> The trends for the last 8 years are clear: Oracle and SQL Server are constantly declining in popularity; MySQL is slightly declining; and PostgreSQL is clearly growing in popularity. But while PostgreSQL almost tripled in popularity in these eight years, it is still far behind the other three.

It's great to see Postgres growing, but I often wonder why it isn't growing faster, especially when compared to MySQL. Without getting into a religious flame war, I'm curious what the HN thinks about that?

At my current gig, we've been burned pretty badly by scalability problems with MySQL, and the prevailing wisdom is that new functionality and services that have to deal with data at scale should be built on Cassandra. My cries of "we wouldn't have this problem with Postgres" have mostly fallen on death ears.

Can you elaborate on the specifics of the scalability problems, and how the different databases do differently on them? It's an interesting subject.

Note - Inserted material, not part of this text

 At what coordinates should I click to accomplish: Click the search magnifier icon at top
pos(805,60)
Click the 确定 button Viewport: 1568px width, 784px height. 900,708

We're having scalability problems with our RDBMS, but it's something RDBMSs in general don't solve.

We have a few large (not large in the scheme of things, but large for MySQL) tables that we can't add columns to without locking the table for an extended period. In Postgres this operation is instant no matter the size of the table.

This not the only problem, but it is the most pernicious

I confirm the sibling post that adding a column is instaneous on MySQL 8 (although there are limitation), and point to the reference document: https://dev.mysql.com/doc/refman/8.0/en/innodb-online-ddl-op....

Outside the context of db comparisons, and in relation to the specific case, if you don't have triggers/foreign keys on a given MySQL table, Gh-ost¹ solves the DDL locking issues.